Continue the Standards Committee minutes on the complaint assessment process from the point where they stop.

▶ Text passage

---

The Committee considered a number of concerns raised by one of their members about the assessment process.  The member had questioned the policy to be adopted when a councillor who had been notified that they were the subject of a complaint approached a member of the Standards Committee for advice.  Also the practice adopted in a Parish Council of publicly announcing that a complaint had been made.

 

The officers advised that it was a requirement that Standards Committee members should not advise councillors outside of the formal process as they might have to assess the complaint.  Members were advised that Parish/Town Council Clerks were notified when a Parish/Town councillor was subject to a complaint but that this notification was not for public disclosure for fear of prejudicing the assessment of the complaint.  The Committee discussed the timescale for notifying a parish or town council clerk and the subject member of a complaint.  The Monitoring Officer agreed to strengthen the Procedure Notes with a view to ensuring that there was no public disclosure of complaints during the assessment/review processes.

 

The Committee also discussed the initial notification of a complaint to the subject member and the fact that no detail was given of the complaint, this being disclosed only when an investigation had been commissioned.

 

The Monitoring Officer explained that details of a complaint were not disclosed at the assessment/review stages because there was a need to maintain confidentiality so that an investigation, if required, was not compromised.

 

(d)       Assessment/Review Hearings

 

The Committee was advised that one subject member had complained that they had been denied access to Assessment and Review Sub-Committee hearings and that this was against natural justice in that they had not been able to reply to the allegation.

 

The Monitoring Officer pointed out that Standards Board advice indicated that Assessment and Review hearings should be held in private.  The reason was that these stages in the process were designed to assess a complaint at face value and whether there was a potential breach of the Code, not to carry out an investigation.  Furthermore it should be borne in mind that potentially unfounded and damaging allegations would be considered and should not be disclosed unless properly investigated for adjudication purposes.

---

▶ Recorded data
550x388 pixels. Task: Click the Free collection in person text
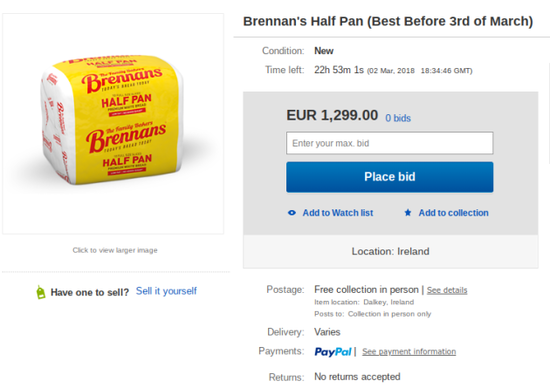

---

▶ Reply to the task
 

(e)       Complaint Investigations – Office Holders

 

The Committee was advised that Standards Board advice allowed a complaint to be referred if it was considered local investigation would not be effective because of the position held by a subject member, e.g. Leader, Cabinet Member, Standards Committee Member.  The Monitoring Officer suggested that advice to complainants on this aspect needed to be reinforced and that the policy should be one of considering each case on its merits with the arguments for referral to the Standards Board being set out on the agenda for Assessment Sub-Committee meetings.

 

(f)        Grounds for Referral for Investigation

 

The Committee agreed with the suggestion that, in advice to complainants and to the Assessment Sub-Committee, complaints should be based on no more than one alleged breach of the Code wherever possible.

 

(g)       Standard Letters

 

The Committee noted that action would be taken to strengthen the standard letters of the Standards Board in relation to the invitation to comment on draft investigation reports.  In future strict timescales would be imposed and once the specified period had elapsed, a report would be finalised.

 

            RESOLVED:

 

            That the suggestions contained in the report and the views of the Committee expressed at this meeting be incorporated into revised Procedure Notes for Officers.